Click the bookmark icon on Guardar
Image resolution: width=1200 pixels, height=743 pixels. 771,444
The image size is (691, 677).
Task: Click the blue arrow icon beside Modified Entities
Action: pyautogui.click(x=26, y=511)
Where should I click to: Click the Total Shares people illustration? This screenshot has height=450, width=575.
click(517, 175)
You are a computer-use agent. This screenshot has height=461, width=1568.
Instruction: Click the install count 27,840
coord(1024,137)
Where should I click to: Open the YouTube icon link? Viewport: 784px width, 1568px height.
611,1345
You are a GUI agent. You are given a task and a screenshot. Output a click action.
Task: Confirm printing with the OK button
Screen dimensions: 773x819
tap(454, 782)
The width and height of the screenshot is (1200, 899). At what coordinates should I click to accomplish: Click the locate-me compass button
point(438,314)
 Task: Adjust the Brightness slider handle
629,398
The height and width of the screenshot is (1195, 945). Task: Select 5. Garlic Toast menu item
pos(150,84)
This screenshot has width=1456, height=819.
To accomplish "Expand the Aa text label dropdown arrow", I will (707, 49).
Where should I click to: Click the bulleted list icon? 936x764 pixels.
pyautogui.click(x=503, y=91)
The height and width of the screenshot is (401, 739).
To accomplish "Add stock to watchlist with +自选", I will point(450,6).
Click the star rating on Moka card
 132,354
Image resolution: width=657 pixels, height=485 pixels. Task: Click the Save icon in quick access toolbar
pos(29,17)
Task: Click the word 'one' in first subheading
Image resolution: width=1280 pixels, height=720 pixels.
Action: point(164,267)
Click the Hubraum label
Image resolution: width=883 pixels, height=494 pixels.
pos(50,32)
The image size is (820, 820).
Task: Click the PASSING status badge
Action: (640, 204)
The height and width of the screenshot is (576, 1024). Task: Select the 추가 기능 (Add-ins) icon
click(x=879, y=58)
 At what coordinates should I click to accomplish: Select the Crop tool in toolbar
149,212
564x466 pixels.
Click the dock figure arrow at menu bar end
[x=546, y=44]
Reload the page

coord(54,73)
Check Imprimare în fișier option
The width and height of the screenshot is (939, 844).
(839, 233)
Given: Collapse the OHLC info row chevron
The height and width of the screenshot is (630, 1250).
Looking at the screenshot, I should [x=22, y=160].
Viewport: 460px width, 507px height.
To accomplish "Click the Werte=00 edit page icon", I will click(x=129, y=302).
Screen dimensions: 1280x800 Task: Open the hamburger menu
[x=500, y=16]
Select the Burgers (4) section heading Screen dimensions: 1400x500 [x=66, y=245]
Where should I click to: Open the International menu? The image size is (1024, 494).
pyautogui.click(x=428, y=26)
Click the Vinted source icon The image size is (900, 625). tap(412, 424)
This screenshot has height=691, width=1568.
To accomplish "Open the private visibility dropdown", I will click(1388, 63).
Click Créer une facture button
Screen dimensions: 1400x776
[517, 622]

### EXERCISE BRIEF
Render the lines of the material above as a numbered list, starting with the line that contains "Click the Vinted" and going on through the last line of the material, both ends included. Leave out any blank lines.

### SOLUTION TO THE EXERCISE
1. Click the Vinted source icon The image size is (900, 625). tap(412, 424)
2. This screenshot has height=691, width=1568.
3. To accomplish "Open the private visibility dropdown", I will click(1388, 63).
4. Click Créer une facture button
5. Screen dimensions: 1400x776
6. [517, 622]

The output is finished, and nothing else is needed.